▶ _Entries shown_
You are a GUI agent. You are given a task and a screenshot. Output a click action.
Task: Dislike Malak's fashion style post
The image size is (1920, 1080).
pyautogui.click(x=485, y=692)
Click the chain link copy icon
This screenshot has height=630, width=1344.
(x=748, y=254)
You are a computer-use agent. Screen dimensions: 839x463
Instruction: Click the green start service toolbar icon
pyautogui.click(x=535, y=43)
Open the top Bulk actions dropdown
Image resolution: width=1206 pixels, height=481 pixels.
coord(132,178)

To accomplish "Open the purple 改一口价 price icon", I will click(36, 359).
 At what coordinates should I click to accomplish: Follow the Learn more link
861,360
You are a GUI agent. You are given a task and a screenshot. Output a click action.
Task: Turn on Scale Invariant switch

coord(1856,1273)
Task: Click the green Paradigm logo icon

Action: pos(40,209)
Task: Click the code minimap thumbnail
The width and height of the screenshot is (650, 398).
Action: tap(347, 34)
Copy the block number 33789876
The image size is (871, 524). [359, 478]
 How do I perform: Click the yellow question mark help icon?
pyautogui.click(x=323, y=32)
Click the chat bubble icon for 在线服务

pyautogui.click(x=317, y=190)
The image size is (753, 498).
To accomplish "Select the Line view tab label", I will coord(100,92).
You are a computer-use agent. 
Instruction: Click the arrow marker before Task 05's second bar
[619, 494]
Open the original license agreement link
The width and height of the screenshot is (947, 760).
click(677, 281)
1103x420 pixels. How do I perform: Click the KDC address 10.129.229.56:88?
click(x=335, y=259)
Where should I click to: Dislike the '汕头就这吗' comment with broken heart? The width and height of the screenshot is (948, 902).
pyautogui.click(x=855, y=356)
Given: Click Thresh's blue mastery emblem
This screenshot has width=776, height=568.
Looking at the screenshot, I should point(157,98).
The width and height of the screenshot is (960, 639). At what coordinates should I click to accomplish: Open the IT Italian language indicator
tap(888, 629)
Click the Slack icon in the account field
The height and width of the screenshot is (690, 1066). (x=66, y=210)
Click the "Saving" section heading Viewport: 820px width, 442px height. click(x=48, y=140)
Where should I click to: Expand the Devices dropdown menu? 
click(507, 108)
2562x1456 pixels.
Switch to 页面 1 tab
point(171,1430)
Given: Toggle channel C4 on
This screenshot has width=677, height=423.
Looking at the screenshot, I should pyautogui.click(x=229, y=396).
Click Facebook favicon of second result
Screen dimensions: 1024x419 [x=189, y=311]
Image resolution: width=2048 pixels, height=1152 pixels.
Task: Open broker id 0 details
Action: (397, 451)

▶ _Required task_
Output the lines above as a Markdown table with a Row column holding a running number and a Line column holding the line's text, leaving out blank lines and covering all the rows.

▶ _Expected answer_
| Row | Line |
|---|---|
| 1 | You are a GUI agent. You are given a task and a screenshot. Output a click action. |
| 2 | Task: Dislike Malak's fashion style post |
| 3 | The image size is (1920, 1080). |
| 4 | pyautogui.click(x=485, y=692) |
| 5 | Click the chain link copy icon |
| 6 | This screenshot has height=630, width=1344. |
| 7 | (x=748, y=254) |
| 8 | You are a computer-use agent. Screen dimensions: 839x463 |
| 9 | Instruction: Click the green start service toolbar icon |
| 10 | pyautogui.click(x=535, y=43) |
| 11 | Open the top Bulk actions dropdown |
| 12 | Image resolution: width=1206 pixels, height=481 pixels. |
| 13 | coord(132,178) |
| 14 | To accomplish "Open the purple 改一口价 price icon", I will click(36, 359). |
| 15 |  At what coordinates should I click to accomplish: Follow the Learn more link |
| 16 | 861,360 |
| 17 | You are a GUI agent. You are given a task and a screenshot. Output a click action. |
| 18 | Task: Turn on Scale Invariant switch |
| 19 | coord(1856,1273) |
| 20 | Task: Click the green Paradigm logo icon |
| 21 | Action: pos(40,209) |
| 22 | Task: Click the code minimap thumbnail |
| 23 | The width and height of the screenshot is (650, 398). |
| 24 | Action: tap(347, 34) |
| 25 | Copy the block number 33789876 |
| 26 | The image size is (871, 524). [359, 478] |
| 27 |  How do I perform: Click the yellow question mark help icon? |
| 28 | pyautogui.click(x=323, y=32) |
| 29 | Click the chat bubble icon for 在线服务 |
| 30 | pyautogui.click(x=317, y=190) |
| 31 | The image size is (753, 498). |
| 32 | To accomplish "Select the Line view tab label", I will coord(100,92). |
| 33 | You are a computer-use agent.  |
| 34 | Instruction: Click the arrow marker before Task 05's second bar |
| 35 | [619, 494] |
| 36 | Open the original license agreement link |
| 37 | The width and height of the screenshot is (947, 760). |
| 38 | click(677, 281) |
| 39 | 1103x420 pixels. How do I perform: Click the KDC address 10.129.229.56:88? |
| 40 | click(x=335, y=259) |
| 41 | Where should I click to: Dislike the '汕头就这吗' comment with broken heart? The width and height of the screenshot is (948, 902). |
| 42 | pyautogui.click(x=855, y=356) |
| 43 | Given: Click Thresh's blue mastery emblem |
| 44 | This screenshot has width=776, height=568. |
| 45 | Looking at the screenshot, I should point(157,98). |
| 46 | The width and height of the screenshot is (960, 639). At what coordinates should I click to accomplish: Open the IT Italian language indicator |
| 47 | tap(888, 629) |
| 48 | Click the Slack icon in the account field |
| 49 | The height and width of the screenshot is (690, 1066). (x=66, y=210) |
| 50 | Click the "Saving" section heading Viewport: 820px width, 442px height. click(x=48, y=140) |
| 51 | Where should I click to: Expand the Devices dropdown menu?  |
| 52 | click(507, 108) |
| 53 | 2562x1456 pixels. |
| 54 | Switch to 页面 1 tab |
| 55 | point(171,1430) |
| 56 | Given: Toggle channel C4 on |
| 57 | This screenshot has width=677, height=423. |
| 58 | Looking at the screenshot, I should pyautogui.click(x=229, y=396). |
| 59 | Click Facebook favicon of second result |
| 60 | Screen dimensions: 1024x419 [x=189, y=311] |
| 61 | Image resolution: width=2048 pixels, height=1152 pixels. |
| 62 | Task: Open broker id 0 details |
| 63 | Action: (397, 451) |